Talking about DStv pricing system, it can’t be gainsaid that a business owner’s pricing policy borders chiefly on its production cost, determined by availability and easy access to market infrastructures. The simplest explanation of this is that where such infrastructures – roads, rails, power, security, e.t.c – is absent or sourced at huge cost by any investor, a price burden is shifted to the consumers. It is elementary economics that everyone should understand, including our senators, many of who are employers of labour. Addressing the pricing policy of a private business, especially in an environment where the investor is a provider of all or many of infrastructures needed for its successful operations, however, is not the interruption of market forces through high-handed official interference. More so, government interventions in free market operations, rather than allowing the forces of demand and supply work to its equilibrium, could pose a danger to an investment. Again, aside the consumers suffering, it could also result to job loss. Noting the danger of excessive government regulations to business survival, Olusegun Oshinowo, director-general, Nigeria Employers’ Consultative Association, NECA, in November, 2015, said: “While NECA appreciates the essence of the roles of regulators and would also not support unfair practices by business operators, we are, however, averse to heavy-handedness by way of sanctions that could snuff life out of the businesses.”
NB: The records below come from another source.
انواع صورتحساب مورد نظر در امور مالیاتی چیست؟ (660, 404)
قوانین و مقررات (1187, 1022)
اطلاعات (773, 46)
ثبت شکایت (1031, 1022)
DStv, as a business, is not insulated from the vagaries of the Nigeria’s investment climate, so also are other brands. The question should be asked: Can the Senate regulate the prices of beer, airline fares, cement and other building materials, e.tc? It is to be seen how achievable this is.
There appears a lot of misinformation or paucity of such on the possibility of a pay-television provider to adopt Pay-per-View, PPV, model. As against the popular belief, a satellite television provider can’t whimsically adopt a tailor-made PPV system. In the case of DStv, like other satellite television providers, majority of the contents are not directly owned by them. What exists between the pay-television providers, like DStv, and original content producers is the same transactional relationship between them (providers) and the end-users. The providers also subscribe to and buy programme contents from their original owners, who do not sell on the basis of how they are watched and by how many subscribers at any given time. DStv and other pay-television providers are mere content-collectors or, simply put, agents of the original programme content producers. An example is the Barclay’s English Premier League, EPL, which viewing right is bidded for and sold at exorbitantly high cost to any willing cable pay-television providers over a specified duration. Available information has shown that the PPV is a more expensive and selective pay-television service that is viewed through a private telecast. It is one in which a subscriber orders mainly to watch a particularly exclusive event, for example a high-ticket boxing tournament. While boxing-loving DStv subscribers were able to watch the last July Floyd Mayweather and Manny Pacquiao’s fight based on their premium bouquet monthly subscription, such wouldn’t have happened through the PPV model. Instead, each subscriber would have to call in to buy the viewing right for that single boxing event, and, in any case, it could be the same amount as, or more than, their usual subscription cost.
Rather than attempting to regulate prices of any business, the senate and relevant agencies must work with the federal government to create policies and legislation that will aid market and institutional infrastructures. This will definitely force down investment cost and allow greater ease of doing business in the country. Also, what government need do is to create viable grounds for more investors to enter and thrive in the pay-television industry. By so doing, government would be creating a virile free market economy, where the forces of demand and supply determine prices; create employments; provide consumers with alternatives and insure their sovereignty to choose among competing brands. Another solution available to government is to ensure that an investment of a high-end product creates alternative services for downmarket consumers. However, MultiChoice Nigeria, the DStv brand owner, seems to have done this already by facilitating the entry of GOtv, which goes for as low as N1,000. Any action short of the foregoing will amount to undercutting President Muhammadu Buhari’s well-thought-out efforts to woo investors, who may be discouraged by the development already playing out in the Senate.